The core problem today is that prices are unaffordably high for today’s market. Companies cannot stay in business paying them. That is why JPMorgan selectively defaulted on their Seattle leases, why Weyerhaeuser recently froze wages, and why the state government froze wages and cut a few sectors’ budgets.

Businesses need lower prices to stay solvent and avoid laying people off. Lower lease and purchase prices for commercial real estate will make it much easier for someone to grow a current or start a new business and employ people looking for a job.

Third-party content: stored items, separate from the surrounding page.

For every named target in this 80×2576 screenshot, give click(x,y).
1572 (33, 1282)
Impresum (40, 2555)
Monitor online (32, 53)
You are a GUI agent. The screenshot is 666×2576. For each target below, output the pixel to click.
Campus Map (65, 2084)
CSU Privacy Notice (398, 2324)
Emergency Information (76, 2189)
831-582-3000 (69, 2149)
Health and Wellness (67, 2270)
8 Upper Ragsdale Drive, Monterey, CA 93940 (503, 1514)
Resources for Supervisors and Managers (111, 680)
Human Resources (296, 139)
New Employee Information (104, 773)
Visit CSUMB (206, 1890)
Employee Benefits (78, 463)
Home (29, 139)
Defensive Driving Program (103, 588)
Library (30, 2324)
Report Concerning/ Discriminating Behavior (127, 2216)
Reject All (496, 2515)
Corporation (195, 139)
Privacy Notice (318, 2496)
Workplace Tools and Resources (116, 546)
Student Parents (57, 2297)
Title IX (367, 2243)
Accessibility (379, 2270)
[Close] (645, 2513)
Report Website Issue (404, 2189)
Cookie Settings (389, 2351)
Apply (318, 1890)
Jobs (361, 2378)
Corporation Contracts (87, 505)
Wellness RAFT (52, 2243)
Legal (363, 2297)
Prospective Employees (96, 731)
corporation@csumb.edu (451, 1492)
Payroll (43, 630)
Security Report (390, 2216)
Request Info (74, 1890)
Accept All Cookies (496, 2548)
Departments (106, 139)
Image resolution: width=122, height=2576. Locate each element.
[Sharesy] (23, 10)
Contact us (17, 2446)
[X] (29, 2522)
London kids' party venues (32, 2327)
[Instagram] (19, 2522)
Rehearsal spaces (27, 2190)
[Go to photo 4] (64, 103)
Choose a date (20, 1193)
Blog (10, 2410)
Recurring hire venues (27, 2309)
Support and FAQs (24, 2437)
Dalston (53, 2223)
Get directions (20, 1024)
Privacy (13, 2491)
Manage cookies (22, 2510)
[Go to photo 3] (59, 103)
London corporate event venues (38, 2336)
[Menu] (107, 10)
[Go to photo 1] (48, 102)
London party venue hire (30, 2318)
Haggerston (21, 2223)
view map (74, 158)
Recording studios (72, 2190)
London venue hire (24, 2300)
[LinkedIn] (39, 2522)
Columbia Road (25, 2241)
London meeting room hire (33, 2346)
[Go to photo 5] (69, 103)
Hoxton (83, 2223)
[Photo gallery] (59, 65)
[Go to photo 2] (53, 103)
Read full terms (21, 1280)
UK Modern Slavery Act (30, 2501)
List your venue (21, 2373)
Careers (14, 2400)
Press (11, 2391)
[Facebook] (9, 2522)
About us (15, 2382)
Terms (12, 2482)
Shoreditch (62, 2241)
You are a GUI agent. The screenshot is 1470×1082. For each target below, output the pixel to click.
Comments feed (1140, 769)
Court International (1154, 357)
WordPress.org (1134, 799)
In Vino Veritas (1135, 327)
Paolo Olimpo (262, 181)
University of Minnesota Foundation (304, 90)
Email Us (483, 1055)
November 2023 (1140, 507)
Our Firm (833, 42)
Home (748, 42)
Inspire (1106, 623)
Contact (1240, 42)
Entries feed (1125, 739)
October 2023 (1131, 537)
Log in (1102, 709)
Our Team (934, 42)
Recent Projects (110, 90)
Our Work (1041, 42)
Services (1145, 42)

Many already want a job now, and many more will soon. Unemployment is at a 26 year high and Christmas sales numbers look dismal. Even with enough cash to run for 2 years with no revenue, Microsoft may lay off people next month:

Is the following a list of head-count cuts or expected percent cuts?

3 in omps
9 in stb
12 in msd
7 in devdiv
18 in UA
5 in MSX
Beyond product groups:

Finance is cutting 10% of work force.

Some CRE speculators want the US Treasury and Federal Reserve to bail them out with free credit. Every dollar Bernanke and Paulson direct to an insolvent, over-leveraged Seattle commercial real estate speculator is a dollar out of the pocket of someone who anticipated and prepared for this scenario by saving.

Why should Bernanke, Bush, Paulson, Obama and Murray punish men who wisely saved their income for more affordable prices? Extending a life-line to foolish speculators keeps prices at unaffordable levels. Misallocated resources results.

Let prices fall.

Another bit of silliness amid this deflation is Olympia’s decision to raise the minimum wage:

The minimum wage in Washington will rise to $8.55 an hour on Jan. 1, up from the current $8.07 and it will remain the highest state minimum wage rate in the country.

Raising the minimum wage only protects the living standards of some workers because it forces other workers out of a job. Employers who may have been able to reduces wages to control costs now must lay people off. How did Olympia decide it is better to force employers to lay off workers than pay them a lower wage?

One way or another the number of saved hours of labor required to own these properties will fall. The only difference between Bernanke’s inflationary default and an Austrian’s deflationary one is that: a.) banks profit from inflation since they spend the new money first and b.) inflationary default punishes everyone who uses the currency. Deflationary default punishes only those involved in the poor decisions.